Access to the data is provided to the Local Authority only, and will only be used for the health purposes outlined above. The data will only be processed by Local Authority employees in fulfilment of their public health function, and will not be transferred, shared, or otherwise made available to any third party, including any organisations processing data on behalf of the Local Authority or in connection with their legal function. Such organisations may include Commissioning Support Units, Data Services for Commissioners Regional Offices, any organisation for the purposes of health research, or any Business Intelligence company providing analysis and intelligence services (whether under formal contract or not).

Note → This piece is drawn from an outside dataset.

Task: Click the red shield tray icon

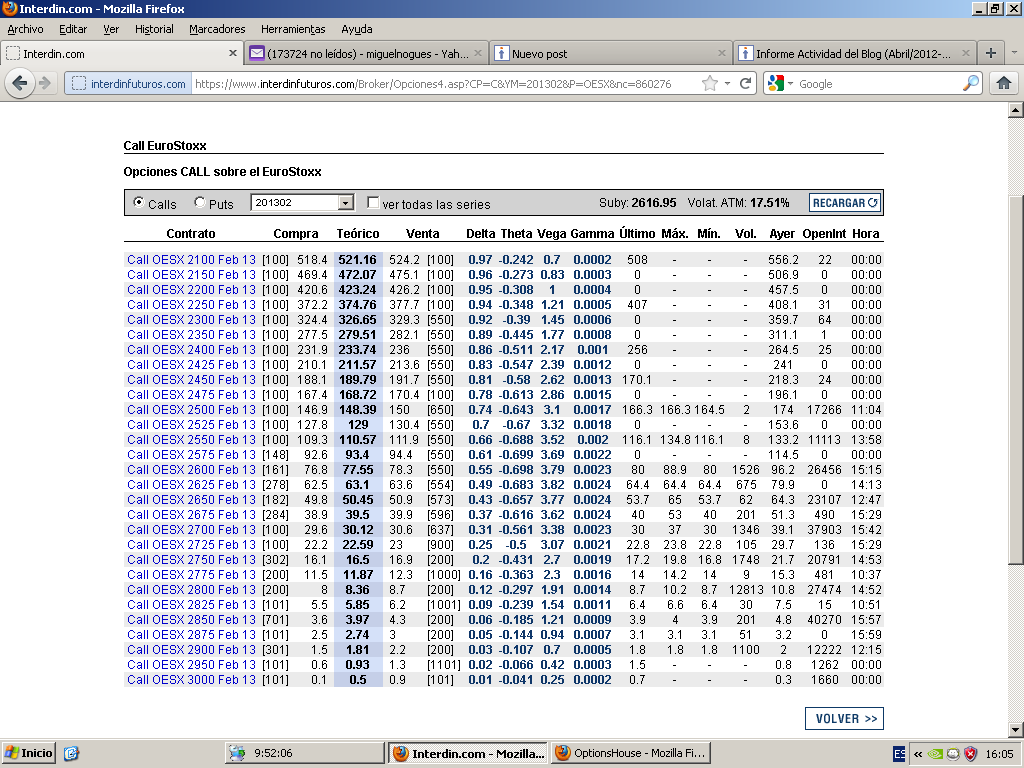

Access is for public health approved users only and the Director of Public Health will be the IAO for the HES data and be responsible on behalf of the Local Authority to the HSCIC for ensuring that the data supplied is only used in fulfilment of the approved public health purposes set out in this agreement. The Local Authority confirms that the Director of Public Health is a contracted employee to the permanent role within the Local Authority, accountable to the Chief Executive.
The use of HDIS mean that users and organisations have a secure access, remotely hosted software application for the analysis of HES data. The system is hosted and audited by the HSCIC meaning that large transfers of data to on-site servers is reduced and the HSCIC has the ability to audit the use and access to the data. The provision of a tool enables that rapid analysis can be performed to the latest version of the data where speedy analysis is required to react to either local public health, commissioning or research requirements.

Suffolk County Council currently have 1 licence.


Project 4 — HDIS_Suffolk County Council

Type of data: information not disclosed for TRE projects

Opt outs honoured: N

Legal basis: Health and Social Care Act 2012

Purposes: ()

Sensitive: Non Sensitive

When:2016.04 — 2016.08.

Access method: Ongoing

Data-controller type:

Sublicensing allowed:

Datasets:

  1. Access to HES Data Interrogation system

Objectives:

The HES (Hospital Episode Statistics) Data Interrogation System (HDIS) allows users to securely access HES, interrogate the data, perform aggregations, statistical analysis, and produce a range of different outputs. Access to HDIS is only provided to organisations who work within the public sector with a specific interest in public health. There is a strict information governance applications process in place to protect and control how the data is managed.